The history of "Sunshine in a Net" aptly illustrates the direct link between culture and politics in another land where the Spectator was simultaneously the wielder of absolute power and the embodiment of absolute authority. A shock to political power brought about a crisis of authority, and art- above all film- emerged from this crisis into open conflict with the established cultural policy.
"Sunshine in a Net" was entirely different from practically everything that preceded it. The script rejected the axioms about dramatic structure, turning instead to the inner life of its characters, the complex problems of their intercommunication- the hero's mother, for example, is blind, which forces her to perceive reality through the eyes of others. Uher acted with utter freedom, within the limits of the real world; he cast off all political opportunism and showed on the screen some of the aspects of the true face of economic reality. Stanislav Szomolanyi's camerawork went on to contribute an entirely new dimension of almost surreal lyricism.

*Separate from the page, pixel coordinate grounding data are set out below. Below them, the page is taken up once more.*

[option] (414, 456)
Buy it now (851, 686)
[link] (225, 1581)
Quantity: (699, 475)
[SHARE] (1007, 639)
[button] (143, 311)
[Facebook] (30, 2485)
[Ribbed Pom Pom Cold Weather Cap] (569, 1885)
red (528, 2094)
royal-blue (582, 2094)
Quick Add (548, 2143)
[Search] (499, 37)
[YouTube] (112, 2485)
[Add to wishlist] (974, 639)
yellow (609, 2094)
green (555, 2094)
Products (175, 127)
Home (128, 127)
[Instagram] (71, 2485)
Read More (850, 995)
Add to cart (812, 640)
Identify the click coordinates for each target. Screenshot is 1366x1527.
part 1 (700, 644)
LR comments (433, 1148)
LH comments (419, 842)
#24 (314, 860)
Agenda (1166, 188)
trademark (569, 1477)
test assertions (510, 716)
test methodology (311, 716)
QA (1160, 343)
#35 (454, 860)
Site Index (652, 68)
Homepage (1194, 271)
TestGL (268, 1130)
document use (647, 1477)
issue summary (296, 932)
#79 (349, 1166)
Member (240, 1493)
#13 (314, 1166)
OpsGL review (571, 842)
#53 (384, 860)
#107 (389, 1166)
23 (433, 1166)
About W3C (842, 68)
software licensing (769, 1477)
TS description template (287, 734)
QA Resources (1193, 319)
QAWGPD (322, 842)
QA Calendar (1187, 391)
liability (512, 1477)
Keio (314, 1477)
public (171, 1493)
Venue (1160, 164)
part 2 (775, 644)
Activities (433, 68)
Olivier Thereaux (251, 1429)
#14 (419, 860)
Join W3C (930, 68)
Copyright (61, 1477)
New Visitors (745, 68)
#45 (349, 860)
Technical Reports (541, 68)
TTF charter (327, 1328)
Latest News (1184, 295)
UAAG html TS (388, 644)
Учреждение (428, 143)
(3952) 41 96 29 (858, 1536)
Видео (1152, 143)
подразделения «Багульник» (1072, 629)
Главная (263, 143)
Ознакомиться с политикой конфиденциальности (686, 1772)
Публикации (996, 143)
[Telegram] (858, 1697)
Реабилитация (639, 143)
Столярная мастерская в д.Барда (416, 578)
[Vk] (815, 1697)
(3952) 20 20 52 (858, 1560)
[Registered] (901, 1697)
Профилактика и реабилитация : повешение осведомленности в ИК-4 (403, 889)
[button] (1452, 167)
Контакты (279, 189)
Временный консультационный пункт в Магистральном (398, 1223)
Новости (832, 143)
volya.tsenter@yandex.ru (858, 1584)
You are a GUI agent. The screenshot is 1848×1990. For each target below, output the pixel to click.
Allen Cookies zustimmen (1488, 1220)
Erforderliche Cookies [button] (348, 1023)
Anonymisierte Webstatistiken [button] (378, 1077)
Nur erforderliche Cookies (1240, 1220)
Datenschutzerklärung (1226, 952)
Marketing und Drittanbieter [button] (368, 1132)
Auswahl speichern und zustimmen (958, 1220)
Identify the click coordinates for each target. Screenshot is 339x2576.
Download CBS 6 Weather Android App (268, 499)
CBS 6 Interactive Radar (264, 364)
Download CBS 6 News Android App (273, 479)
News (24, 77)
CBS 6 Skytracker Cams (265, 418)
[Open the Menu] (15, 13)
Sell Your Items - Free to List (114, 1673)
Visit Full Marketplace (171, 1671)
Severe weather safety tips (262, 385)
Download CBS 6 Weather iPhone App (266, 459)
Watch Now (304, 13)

Thus "Sunshine in a Net" became the symbol of the upsurge that at that time was ripening on all fronts. Almost simultaneously with the opening of "Sunshine in a Net", a program of films directed by Vera Chytilova finally was distributed, after endless delays. The two medium-length films were shown under the title "There's a Bag of Fleas at the Ceiling" ("U Stropu Je Pytel Blech - 1962). In the style of cinema verite, and influenced by American underground films, the films were on one hand a personal contemplation of the lot of women- "The Ceiling"- a complete departure from past themes, and on the other hand, A sharply-honed, moralizing, sarcastic tract against the hypocrisy of educators in a girl's apprentice dormitory- "A Bag of Fleas" ("Pytel Blech"). Shortly thereafter, Chytilova concluded work on her first feature film, "Something Different" ("O Necem Jinem" - 1963), one of the best films made in Czechoslovakia in the sixties. In it, she remained true to the cinema verite method, but she introduced a new philosophical note into Czech film by showing the parallelism of success and failure, the relativity of two totally dissimilar 'women's destinies'.